## PASSAGE GIVEN
● ● ● ● ●

Beirut: To hear Islamic State tell it, the extremist group’s two-year-old caliphate has become “more manifest than the sun in the middle of the sky."

However, the slick video the militants released last week, with children training for war instead of basketball in the background, belied the facts on the ground: its territory is shrinking, finances are dwindling, and the attempt at governance that distinguished it from other jihadist groups is failing, according to a report by IHS Conflict Monitor published on Sunday. The fear now is of an increase in attacks as the group refocuses on insurgency, IHS said.

“They have to justify that they’ve lost territory with big wins and the way they can get big wins and make the headlines is by launching big attacks against civilians, not just in Iraq and Syria, but also further afield, including Europe," Columb Strack, lead analyst for the IHS Conflict Monitor, said in an interview.

Islamic State declared a caliphate straddling parts of Syria and Iraq after capturing Mosul, Iraq’s biggest northern city, in June 2014. Since then, extremists linked to the group have proliferated and murdered hundreds in Ankara, Beirut, Brussels and Paris as well as in Iraq, Syria and elsewhere. The risk of further attacks echoes the narrative from the US and European governments, which say Islamic State still poses a major terrorism threat despite losing ground.

Under attack from US-backed forces dominated by Kurdish fighters, the caliphate shrank by 12% in the first six months of this year after losing 14% in 2015, the IHS report said. As of 4 July, Islamic State controls about 68,300 square kilometers (26,370 square miles) in Iraq and Syria, roughly the size of the Republic of Ireland, it added.

The group, which boosted funding with illegal oil sales and extortion, has also suffered a decline in revenue. Monthly income fell to $56 million as of March from about $80 million in mid-2015 and has probably decreased another 35% since then, IHS said.

● ● ● ● ●

## EXCERPTED DATA
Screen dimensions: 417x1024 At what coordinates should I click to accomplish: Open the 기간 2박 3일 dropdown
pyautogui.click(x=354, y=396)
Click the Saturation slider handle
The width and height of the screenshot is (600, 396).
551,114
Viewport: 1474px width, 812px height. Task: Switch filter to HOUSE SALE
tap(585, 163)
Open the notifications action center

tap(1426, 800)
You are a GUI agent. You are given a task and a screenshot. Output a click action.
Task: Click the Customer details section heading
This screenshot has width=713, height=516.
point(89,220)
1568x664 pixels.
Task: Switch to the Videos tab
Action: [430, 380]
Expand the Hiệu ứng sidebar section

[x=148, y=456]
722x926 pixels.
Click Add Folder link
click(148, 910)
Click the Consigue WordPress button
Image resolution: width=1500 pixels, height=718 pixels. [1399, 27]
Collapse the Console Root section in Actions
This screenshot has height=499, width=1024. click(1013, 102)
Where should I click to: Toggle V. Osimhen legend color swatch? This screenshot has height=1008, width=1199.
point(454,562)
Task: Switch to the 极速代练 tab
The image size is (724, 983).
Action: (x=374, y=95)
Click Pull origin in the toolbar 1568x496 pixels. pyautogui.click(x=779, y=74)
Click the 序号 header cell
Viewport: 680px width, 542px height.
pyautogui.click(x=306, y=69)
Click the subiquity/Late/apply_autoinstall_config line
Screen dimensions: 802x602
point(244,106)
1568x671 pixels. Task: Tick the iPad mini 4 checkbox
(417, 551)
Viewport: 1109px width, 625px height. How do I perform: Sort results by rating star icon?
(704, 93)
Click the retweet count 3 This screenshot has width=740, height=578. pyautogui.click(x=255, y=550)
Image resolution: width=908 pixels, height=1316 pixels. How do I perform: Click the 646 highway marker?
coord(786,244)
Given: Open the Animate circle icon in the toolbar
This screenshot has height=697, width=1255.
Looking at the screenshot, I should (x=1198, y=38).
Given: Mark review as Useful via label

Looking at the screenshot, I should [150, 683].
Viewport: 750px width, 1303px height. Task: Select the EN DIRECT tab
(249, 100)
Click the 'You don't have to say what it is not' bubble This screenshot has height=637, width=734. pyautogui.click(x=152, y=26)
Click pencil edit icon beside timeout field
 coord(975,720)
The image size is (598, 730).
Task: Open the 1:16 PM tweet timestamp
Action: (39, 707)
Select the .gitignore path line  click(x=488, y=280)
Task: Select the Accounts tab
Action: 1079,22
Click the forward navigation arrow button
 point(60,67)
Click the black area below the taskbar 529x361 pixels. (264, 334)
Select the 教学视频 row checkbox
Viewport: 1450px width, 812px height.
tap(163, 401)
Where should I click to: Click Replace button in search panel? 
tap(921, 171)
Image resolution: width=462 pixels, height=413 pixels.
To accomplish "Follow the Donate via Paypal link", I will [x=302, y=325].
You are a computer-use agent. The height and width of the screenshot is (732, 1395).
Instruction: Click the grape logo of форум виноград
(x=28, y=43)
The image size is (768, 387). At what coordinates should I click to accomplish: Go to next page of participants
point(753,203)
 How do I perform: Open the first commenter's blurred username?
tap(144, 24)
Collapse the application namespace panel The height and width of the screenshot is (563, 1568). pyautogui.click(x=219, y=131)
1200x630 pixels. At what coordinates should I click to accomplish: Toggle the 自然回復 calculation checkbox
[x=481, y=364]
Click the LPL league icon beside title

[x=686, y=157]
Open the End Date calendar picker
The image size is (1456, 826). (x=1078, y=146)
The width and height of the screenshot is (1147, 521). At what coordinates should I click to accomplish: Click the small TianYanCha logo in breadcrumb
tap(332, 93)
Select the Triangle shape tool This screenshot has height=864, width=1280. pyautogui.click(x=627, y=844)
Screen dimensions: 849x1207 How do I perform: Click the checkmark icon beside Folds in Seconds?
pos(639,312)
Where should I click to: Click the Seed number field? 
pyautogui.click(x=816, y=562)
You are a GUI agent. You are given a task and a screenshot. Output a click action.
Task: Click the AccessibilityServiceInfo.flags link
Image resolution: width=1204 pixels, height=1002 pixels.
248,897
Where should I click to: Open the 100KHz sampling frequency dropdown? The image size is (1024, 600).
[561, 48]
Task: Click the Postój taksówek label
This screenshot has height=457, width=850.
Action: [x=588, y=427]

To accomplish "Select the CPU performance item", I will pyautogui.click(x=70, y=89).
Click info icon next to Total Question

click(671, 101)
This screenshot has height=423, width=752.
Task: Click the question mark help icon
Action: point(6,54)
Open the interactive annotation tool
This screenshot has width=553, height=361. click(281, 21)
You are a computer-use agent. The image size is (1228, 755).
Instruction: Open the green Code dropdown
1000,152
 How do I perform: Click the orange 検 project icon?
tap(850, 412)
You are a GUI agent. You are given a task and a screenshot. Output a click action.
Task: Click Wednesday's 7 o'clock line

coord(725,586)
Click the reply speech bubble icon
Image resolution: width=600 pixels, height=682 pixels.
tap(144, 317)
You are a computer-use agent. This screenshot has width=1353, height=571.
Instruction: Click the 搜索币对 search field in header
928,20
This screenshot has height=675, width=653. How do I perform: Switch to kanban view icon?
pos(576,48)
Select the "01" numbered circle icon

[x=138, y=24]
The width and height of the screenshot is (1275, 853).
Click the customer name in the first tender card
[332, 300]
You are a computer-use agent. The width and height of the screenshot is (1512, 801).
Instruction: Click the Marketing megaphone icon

● ● ● ● ●

## GIVEN INSTRUCTION
Please copy the news report on Islamic State's losses in full, word for word. The rows aren't needed here.

## ANSWER TO THE EXERCISE
Beirut: To hear Islamic State tell it, the extremist group’s two-year-old caliphate has become “more manifest than the sun in the middle of the sky."

However, the slick video the militants released last week, with children training for war instead of basketball in the background, belied the facts on the ground: its territory is shrinking, finances are dwindling, and the attempt at governance that distinguished it from other jihadist groups is failing, according to a report by IHS Conflict Monitor published on Sunday. The fear now is of an increase in attacks as the group refocuses on insurgency, IHS said.

“They have to justify that they’ve lost territory with big wins and the way they can get big wins and make the headlines is by launching big attacks against civilians, not just in Iraq and Syria, but also further afield, including Europe," Columb Strack, lead analyst for the IHS Conflict Monitor, said in an interview.

Islamic State declared a caliphate straddling parts of Syria and Iraq after capturing Mosul, Iraq’s biggest northern city, in June 2014. Since then, extremists linked to the group have proliferated and murdered hundreds in Ankara, Beirut, Brussels and Paris as well as in Iraq, Syria and elsewhere. The risk of further attacks echoes the narrative from the US and European governments, which say Islamic State still poses a major terrorism threat despite losing ground.

Under attack from US-backed forces dominated by Kurdish fighters, the caliphate shrank by 12% in the first six months of this year after losing 14% in 2015, the IHS report said. As of 4 July, Islamic State controls about 68,300 square kilometers (26,370 square miles) in Iraq and Syria, roughly the size of the Republic of Ireland, it added.

The group, which boosted funding with illegal oil sales and extortion, has also suffered a decline in revenue. Monthly income fell to $56 million as of March from about $80 million in mid-2015 and has probably decreased another 35% since then, IHS said.